- _YOUR TASK_: Start at the line with "Switch to the Talents tab" and print every line through the end of the material below. Keep it exact and free of pictures.

- _WORKING DATA_:

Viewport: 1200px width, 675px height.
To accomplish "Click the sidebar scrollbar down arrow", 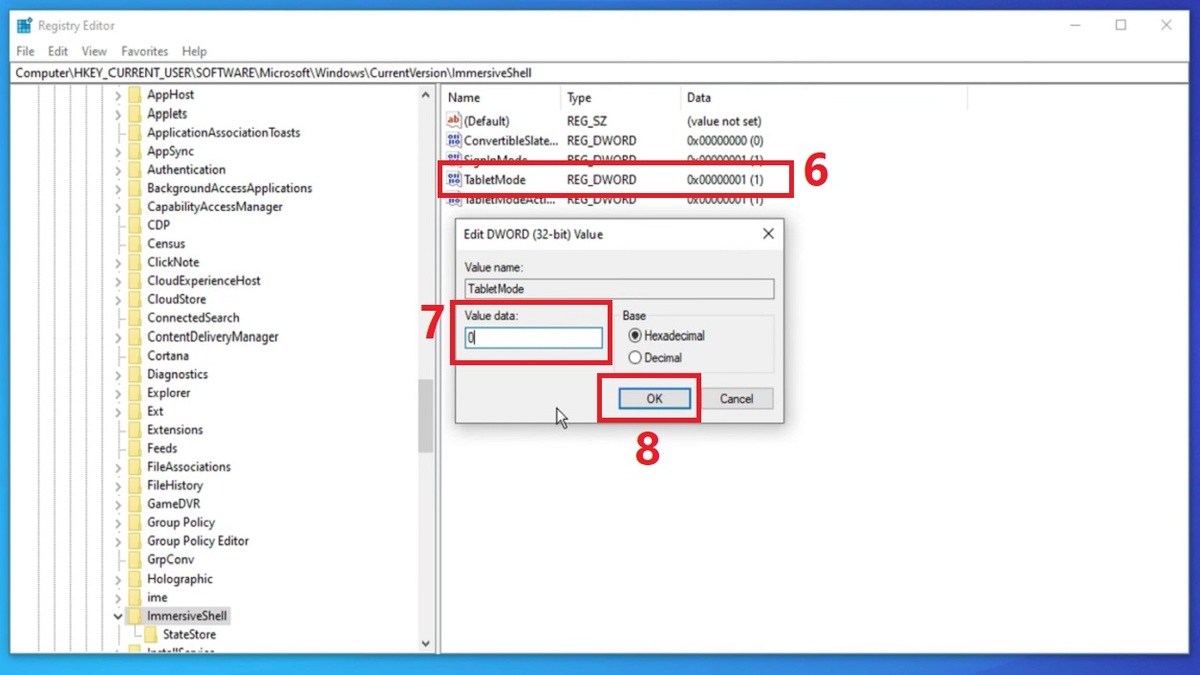I will 425,643.
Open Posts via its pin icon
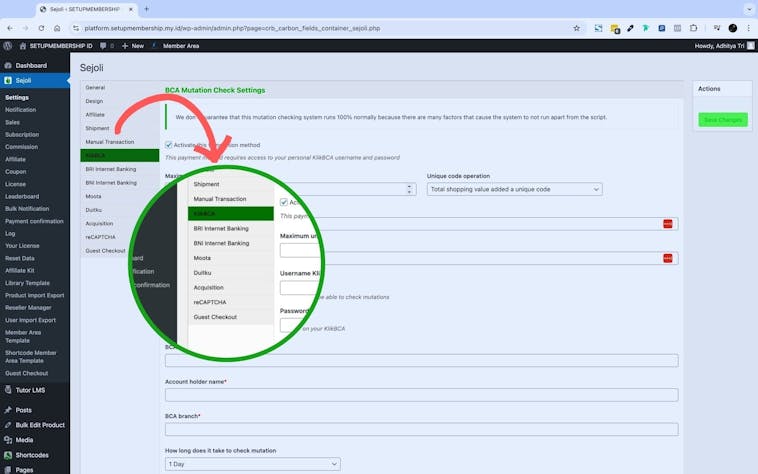 pos(8,410)
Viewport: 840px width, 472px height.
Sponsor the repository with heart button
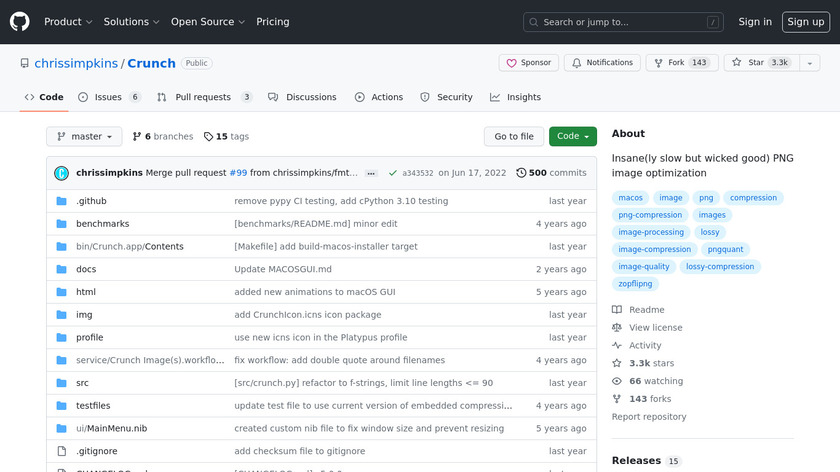[528, 63]
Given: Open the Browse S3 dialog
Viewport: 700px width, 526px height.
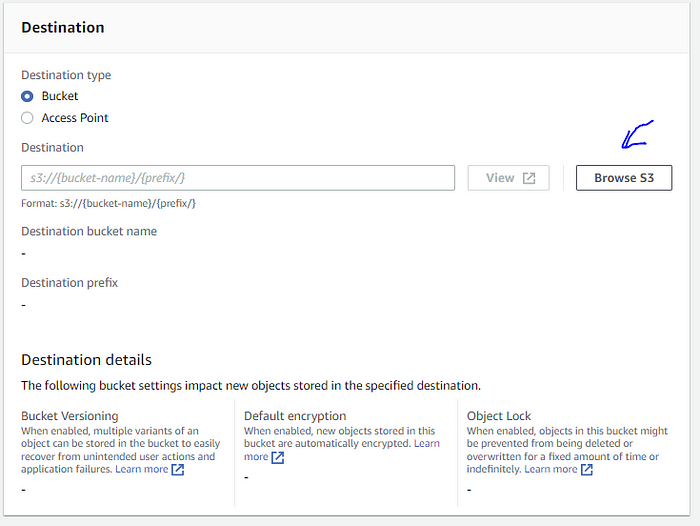Looking at the screenshot, I should point(624,178).
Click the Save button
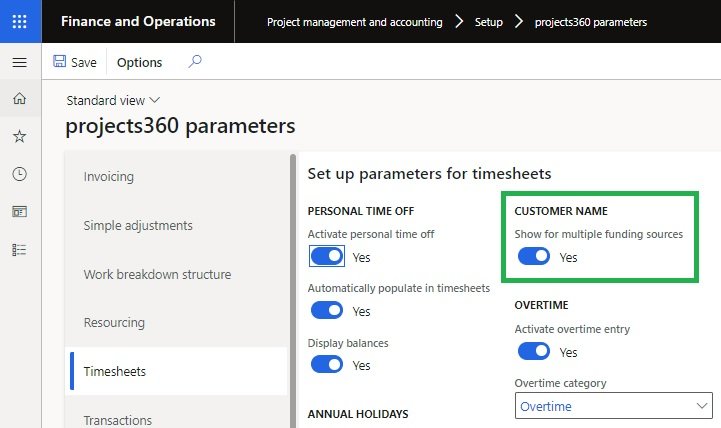Image resolution: width=721 pixels, height=428 pixels. pos(75,62)
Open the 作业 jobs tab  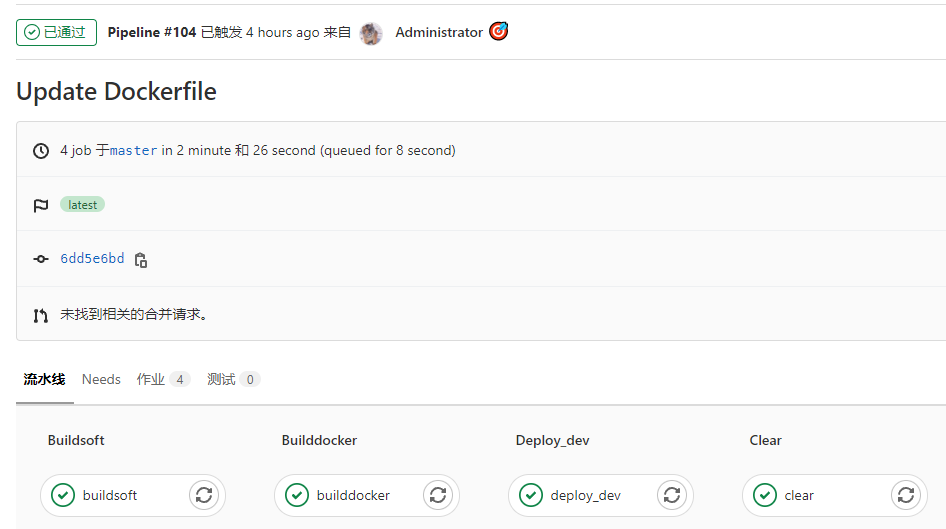pyautogui.click(x=163, y=380)
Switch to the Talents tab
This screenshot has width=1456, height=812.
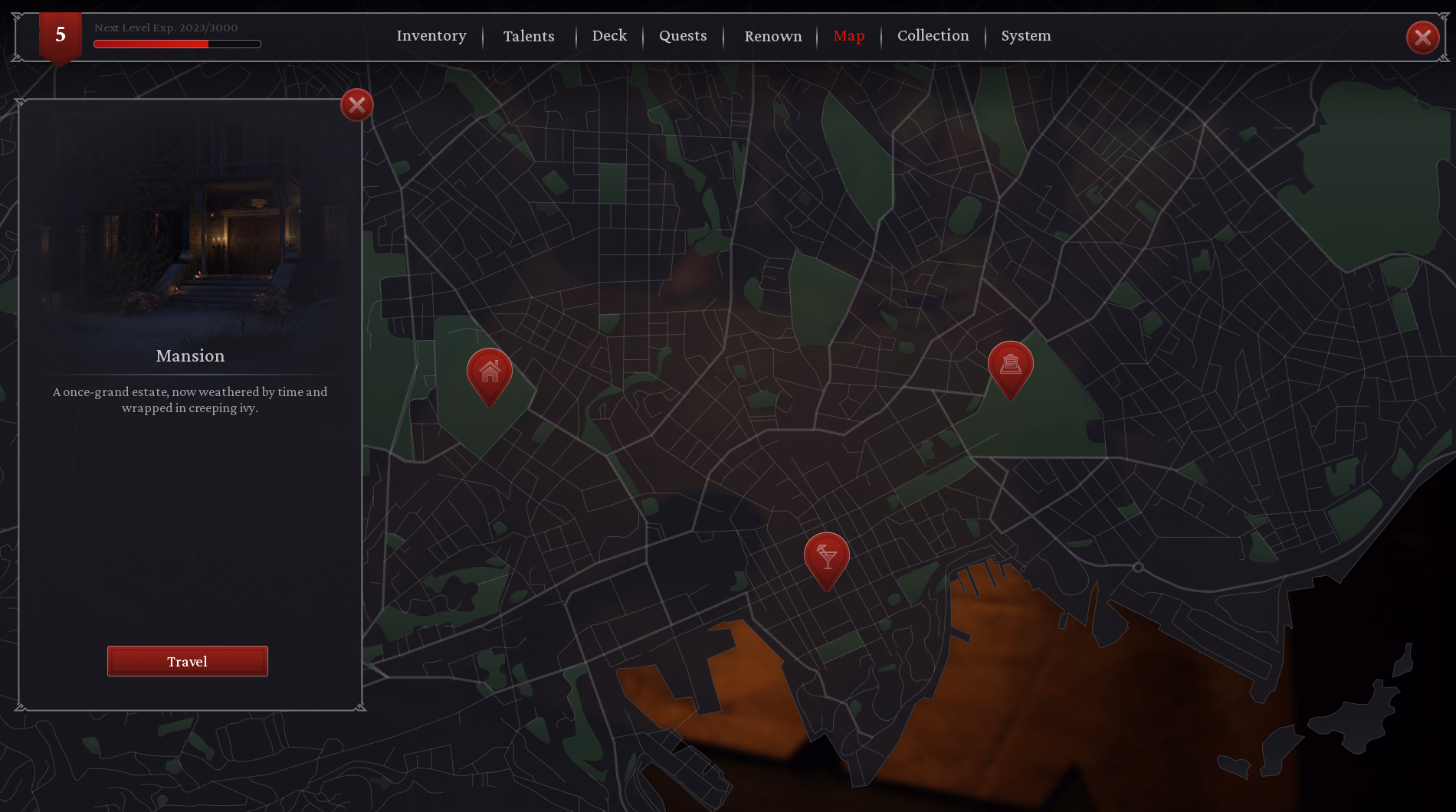(529, 36)
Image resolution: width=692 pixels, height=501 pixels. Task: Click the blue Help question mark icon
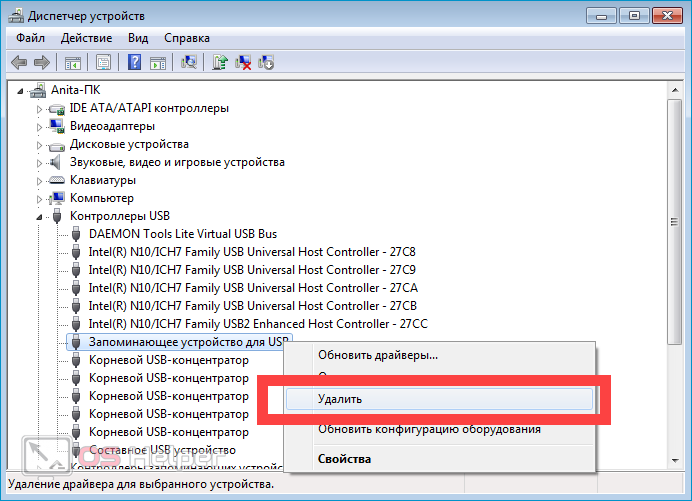tap(134, 63)
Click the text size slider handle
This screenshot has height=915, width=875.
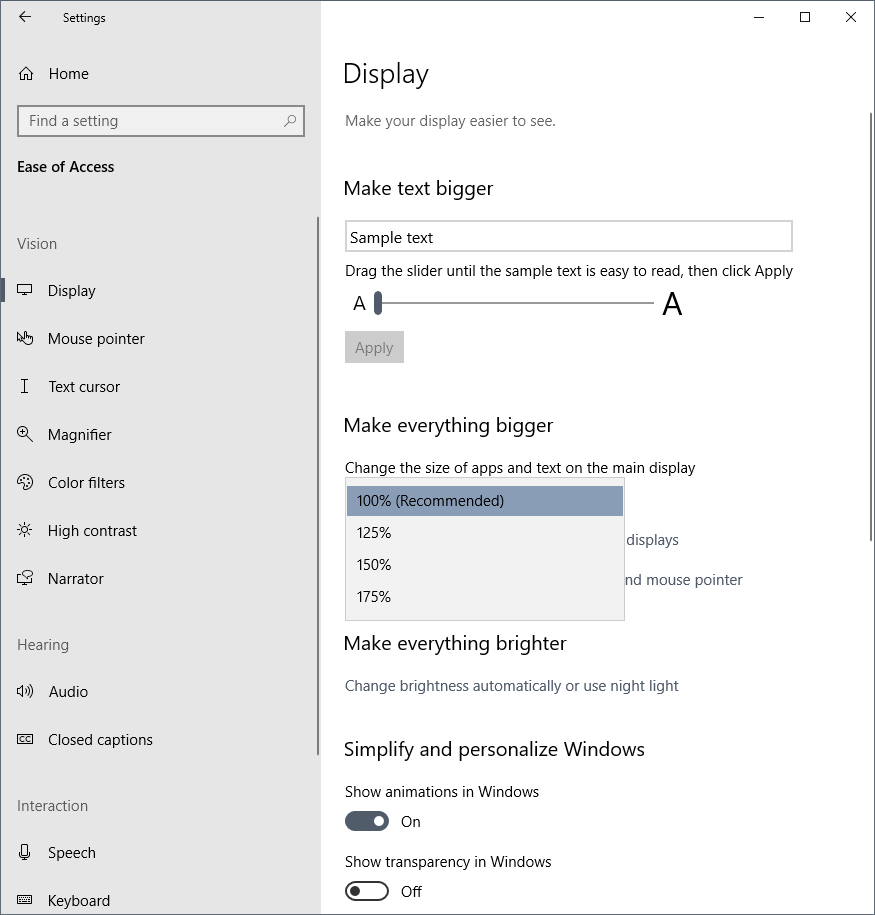pos(378,303)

- _FINAL ANSWER_:
Switch to the Talents tab
This screenshot has width=1456, height=812.
(529, 36)
Image resolution: width=692 pixels, height=501 pixels. Task: Click the blue Help question mark icon
tap(134, 63)
Click the text size slider handle
This screenshot has height=915, width=875.
pos(378,303)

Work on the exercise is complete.